● **Task to carry out**
Whichever lines of the material contain "computer", copy each of them.

● **Input records**
[Start of section]

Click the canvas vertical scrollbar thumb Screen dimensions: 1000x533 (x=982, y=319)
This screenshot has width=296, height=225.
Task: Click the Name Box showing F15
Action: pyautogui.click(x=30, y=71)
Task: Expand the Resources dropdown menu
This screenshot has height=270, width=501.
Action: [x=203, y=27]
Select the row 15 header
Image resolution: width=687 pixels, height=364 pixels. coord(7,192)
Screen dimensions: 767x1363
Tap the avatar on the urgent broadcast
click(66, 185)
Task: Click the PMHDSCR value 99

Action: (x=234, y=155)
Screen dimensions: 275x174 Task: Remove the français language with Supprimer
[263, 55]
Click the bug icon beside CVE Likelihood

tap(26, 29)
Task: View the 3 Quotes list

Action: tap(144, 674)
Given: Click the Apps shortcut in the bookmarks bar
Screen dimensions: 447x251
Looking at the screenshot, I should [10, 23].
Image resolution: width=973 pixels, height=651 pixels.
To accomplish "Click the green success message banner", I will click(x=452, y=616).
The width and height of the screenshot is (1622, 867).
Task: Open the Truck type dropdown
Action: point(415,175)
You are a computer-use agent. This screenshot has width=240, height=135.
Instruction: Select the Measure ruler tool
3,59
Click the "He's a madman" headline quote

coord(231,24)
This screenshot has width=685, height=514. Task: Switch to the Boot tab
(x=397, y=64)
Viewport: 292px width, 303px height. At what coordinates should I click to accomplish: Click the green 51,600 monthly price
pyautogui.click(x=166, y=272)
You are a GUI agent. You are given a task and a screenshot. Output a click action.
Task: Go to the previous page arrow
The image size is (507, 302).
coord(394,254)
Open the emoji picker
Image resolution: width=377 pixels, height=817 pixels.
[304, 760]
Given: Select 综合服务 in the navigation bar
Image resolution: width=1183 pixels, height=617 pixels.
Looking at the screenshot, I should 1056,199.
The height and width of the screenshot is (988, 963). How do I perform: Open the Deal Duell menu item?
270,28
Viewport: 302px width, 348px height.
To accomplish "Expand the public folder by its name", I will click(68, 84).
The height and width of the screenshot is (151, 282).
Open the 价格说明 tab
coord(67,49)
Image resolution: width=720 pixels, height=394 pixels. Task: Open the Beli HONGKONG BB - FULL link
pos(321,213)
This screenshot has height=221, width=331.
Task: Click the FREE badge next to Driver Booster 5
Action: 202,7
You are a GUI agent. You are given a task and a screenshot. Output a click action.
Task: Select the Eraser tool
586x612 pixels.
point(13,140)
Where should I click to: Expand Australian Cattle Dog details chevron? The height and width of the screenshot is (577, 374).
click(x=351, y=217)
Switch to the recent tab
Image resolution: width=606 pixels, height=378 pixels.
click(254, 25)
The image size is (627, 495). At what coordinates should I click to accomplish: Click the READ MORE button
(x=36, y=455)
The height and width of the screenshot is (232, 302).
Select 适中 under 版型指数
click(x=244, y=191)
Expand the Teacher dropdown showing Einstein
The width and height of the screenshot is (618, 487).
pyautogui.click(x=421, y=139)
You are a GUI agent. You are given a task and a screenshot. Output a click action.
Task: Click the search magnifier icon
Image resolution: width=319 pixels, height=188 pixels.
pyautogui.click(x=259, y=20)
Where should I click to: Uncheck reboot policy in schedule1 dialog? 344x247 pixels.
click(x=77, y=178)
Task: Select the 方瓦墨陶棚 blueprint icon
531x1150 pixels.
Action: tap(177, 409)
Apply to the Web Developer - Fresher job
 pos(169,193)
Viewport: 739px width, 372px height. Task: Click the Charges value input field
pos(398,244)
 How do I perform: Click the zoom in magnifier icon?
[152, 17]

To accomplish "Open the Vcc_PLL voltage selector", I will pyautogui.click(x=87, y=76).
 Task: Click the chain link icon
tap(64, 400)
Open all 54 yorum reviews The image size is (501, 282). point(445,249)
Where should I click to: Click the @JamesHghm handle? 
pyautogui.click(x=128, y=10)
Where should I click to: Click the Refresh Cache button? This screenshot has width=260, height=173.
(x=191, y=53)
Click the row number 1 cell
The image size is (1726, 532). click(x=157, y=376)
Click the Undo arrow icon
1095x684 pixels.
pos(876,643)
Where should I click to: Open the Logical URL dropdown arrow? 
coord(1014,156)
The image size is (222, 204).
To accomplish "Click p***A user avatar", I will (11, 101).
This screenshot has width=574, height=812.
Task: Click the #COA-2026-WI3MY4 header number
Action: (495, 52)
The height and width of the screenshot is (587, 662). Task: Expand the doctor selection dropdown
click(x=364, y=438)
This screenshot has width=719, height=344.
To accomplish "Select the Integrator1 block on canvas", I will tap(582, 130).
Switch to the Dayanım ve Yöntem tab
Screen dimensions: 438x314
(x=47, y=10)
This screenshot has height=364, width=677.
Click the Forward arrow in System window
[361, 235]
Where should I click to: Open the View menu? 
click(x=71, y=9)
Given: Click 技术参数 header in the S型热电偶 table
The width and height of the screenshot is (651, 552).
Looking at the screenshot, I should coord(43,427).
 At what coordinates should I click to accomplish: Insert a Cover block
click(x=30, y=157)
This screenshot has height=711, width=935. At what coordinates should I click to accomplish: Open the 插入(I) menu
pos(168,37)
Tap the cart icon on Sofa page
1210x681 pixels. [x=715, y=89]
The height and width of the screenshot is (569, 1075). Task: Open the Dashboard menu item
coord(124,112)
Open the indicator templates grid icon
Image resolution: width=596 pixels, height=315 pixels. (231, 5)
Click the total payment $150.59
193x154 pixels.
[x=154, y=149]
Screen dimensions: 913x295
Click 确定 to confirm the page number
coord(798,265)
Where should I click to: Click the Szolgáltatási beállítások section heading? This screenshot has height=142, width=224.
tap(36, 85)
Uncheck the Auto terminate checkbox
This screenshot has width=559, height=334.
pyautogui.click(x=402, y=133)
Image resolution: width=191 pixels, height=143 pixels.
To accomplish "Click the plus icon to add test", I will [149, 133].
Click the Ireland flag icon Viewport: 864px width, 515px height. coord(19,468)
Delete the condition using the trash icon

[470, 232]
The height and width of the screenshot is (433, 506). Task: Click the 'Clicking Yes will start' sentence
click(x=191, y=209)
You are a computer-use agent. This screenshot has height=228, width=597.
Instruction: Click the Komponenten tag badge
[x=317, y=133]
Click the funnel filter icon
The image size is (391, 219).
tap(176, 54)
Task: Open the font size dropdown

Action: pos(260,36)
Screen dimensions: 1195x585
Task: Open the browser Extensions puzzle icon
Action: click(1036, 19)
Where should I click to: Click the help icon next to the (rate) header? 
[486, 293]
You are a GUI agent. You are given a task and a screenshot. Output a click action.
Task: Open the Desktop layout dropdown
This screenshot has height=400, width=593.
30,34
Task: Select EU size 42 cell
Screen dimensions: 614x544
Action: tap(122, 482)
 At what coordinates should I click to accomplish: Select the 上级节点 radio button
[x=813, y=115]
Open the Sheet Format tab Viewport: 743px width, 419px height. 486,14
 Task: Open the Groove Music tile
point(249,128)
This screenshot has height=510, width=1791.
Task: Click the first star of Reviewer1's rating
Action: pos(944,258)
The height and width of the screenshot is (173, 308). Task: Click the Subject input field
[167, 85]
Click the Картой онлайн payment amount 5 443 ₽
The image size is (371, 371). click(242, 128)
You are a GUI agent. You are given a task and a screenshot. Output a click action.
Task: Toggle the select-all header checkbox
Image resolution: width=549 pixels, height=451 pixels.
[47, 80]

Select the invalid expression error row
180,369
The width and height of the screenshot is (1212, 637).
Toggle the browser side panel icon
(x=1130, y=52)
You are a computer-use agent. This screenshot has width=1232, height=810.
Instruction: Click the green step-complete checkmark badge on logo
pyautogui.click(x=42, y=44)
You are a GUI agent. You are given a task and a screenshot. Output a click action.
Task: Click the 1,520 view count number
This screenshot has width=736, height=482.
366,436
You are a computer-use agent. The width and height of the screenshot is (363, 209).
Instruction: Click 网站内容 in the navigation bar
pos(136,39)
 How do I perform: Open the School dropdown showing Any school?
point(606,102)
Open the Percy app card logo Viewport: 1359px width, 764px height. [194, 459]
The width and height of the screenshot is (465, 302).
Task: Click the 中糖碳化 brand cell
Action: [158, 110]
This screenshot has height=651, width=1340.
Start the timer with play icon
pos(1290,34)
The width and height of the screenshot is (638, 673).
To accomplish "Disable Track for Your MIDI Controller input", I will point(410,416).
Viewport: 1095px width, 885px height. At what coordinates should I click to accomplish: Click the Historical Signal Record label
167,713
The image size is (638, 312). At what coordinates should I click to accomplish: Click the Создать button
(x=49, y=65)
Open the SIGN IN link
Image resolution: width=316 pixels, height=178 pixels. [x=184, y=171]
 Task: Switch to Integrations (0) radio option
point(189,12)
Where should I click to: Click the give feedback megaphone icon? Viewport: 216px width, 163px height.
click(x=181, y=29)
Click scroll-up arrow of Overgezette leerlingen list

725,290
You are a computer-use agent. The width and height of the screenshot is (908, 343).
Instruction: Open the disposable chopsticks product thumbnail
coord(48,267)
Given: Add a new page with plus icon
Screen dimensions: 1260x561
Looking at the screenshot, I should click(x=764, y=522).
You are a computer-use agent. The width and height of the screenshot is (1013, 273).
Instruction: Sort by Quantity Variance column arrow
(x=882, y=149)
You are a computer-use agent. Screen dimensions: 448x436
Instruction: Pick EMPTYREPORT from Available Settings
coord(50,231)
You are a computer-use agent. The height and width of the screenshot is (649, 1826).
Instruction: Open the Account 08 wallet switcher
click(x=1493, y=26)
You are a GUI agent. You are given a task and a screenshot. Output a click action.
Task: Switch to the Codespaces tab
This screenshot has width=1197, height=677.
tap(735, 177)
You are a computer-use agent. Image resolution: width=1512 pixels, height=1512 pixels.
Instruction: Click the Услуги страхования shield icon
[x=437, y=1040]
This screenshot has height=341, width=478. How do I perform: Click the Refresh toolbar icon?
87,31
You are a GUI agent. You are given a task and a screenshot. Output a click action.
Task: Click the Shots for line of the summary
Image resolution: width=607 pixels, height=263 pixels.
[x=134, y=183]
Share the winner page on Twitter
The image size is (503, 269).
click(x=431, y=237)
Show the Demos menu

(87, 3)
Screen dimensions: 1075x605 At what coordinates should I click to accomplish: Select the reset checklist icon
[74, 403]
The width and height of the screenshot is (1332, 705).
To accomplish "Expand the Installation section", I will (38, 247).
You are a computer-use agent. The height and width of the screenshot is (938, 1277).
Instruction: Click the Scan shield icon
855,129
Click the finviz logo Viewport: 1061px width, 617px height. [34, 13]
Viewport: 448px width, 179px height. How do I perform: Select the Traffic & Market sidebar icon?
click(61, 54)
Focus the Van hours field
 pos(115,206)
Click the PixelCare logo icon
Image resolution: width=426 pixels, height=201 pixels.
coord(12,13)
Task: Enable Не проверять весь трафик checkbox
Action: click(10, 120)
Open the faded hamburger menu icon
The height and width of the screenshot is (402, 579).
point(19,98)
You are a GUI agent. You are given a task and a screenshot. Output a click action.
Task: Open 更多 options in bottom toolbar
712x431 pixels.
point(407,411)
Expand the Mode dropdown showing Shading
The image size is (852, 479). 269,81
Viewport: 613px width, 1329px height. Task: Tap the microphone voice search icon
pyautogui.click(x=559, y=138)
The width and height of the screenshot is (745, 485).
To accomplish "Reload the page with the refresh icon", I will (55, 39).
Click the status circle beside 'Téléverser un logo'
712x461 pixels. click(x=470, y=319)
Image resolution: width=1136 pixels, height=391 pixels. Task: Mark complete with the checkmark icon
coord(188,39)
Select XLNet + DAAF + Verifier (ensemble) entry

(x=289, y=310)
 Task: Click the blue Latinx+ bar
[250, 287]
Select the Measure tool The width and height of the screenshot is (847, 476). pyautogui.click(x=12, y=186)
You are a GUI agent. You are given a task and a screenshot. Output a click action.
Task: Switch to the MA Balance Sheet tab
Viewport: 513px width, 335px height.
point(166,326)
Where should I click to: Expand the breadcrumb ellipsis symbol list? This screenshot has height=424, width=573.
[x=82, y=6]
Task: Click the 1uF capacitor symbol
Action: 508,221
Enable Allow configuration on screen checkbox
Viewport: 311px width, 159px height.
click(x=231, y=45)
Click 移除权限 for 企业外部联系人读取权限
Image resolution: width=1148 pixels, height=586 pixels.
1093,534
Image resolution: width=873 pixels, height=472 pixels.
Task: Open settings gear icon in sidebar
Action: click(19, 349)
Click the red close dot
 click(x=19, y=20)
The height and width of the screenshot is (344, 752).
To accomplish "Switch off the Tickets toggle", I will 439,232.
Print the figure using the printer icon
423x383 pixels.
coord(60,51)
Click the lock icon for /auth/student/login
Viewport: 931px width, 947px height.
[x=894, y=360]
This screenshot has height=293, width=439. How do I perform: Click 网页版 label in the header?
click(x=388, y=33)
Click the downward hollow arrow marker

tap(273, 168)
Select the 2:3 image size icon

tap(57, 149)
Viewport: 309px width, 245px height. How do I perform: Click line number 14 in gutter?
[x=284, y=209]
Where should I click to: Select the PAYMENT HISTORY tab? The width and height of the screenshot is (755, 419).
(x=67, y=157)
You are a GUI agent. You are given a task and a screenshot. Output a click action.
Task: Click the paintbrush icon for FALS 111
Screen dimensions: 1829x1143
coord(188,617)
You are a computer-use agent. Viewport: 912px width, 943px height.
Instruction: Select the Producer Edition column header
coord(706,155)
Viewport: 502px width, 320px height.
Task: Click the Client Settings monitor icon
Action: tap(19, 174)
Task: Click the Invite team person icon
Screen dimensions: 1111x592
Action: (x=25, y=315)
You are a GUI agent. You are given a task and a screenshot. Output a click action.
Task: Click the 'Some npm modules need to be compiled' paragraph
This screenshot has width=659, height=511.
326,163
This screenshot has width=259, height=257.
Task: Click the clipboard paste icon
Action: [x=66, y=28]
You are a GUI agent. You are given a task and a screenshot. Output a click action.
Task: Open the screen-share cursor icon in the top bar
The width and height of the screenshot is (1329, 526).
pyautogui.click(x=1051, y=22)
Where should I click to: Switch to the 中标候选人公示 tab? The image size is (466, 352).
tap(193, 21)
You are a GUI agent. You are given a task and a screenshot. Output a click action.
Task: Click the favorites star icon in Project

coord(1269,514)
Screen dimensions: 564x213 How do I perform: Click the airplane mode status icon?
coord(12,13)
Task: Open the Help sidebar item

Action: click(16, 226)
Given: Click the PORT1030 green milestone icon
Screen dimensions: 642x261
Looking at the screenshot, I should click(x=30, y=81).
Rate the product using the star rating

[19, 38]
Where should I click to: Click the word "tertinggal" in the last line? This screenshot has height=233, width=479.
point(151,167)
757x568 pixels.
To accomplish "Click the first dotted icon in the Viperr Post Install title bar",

[End of section]

● **Solution for this problem**
You are a computer-use agent. This screenshot has width=240, height=135.
You are a computer-use agent. This screenshot has height=228, width=597.
You are a computer-use agent. This screenshot has width=1232, height=810.
You are a computer-use agent. The width and height of the screenshot is (363, 209).
You are a computer-use agent. The width and height of the screenshot is (908, 343).
You are a computer-use agent. The width and height of the screenshot is (1013, 273).
You are a computer-use agent. Screen dimensions: 448x436
You are a computer-use agent. The height and width of the screenshot is (649, 1826).
You are a computer-use agent. Image resolution: width=1512 pixels, height=1512 pixels.
You are a computer-use agent. The height and width of the screenshot is (938, 1277).
You are a computer-use agent. Viewport: 912px width, 943px height.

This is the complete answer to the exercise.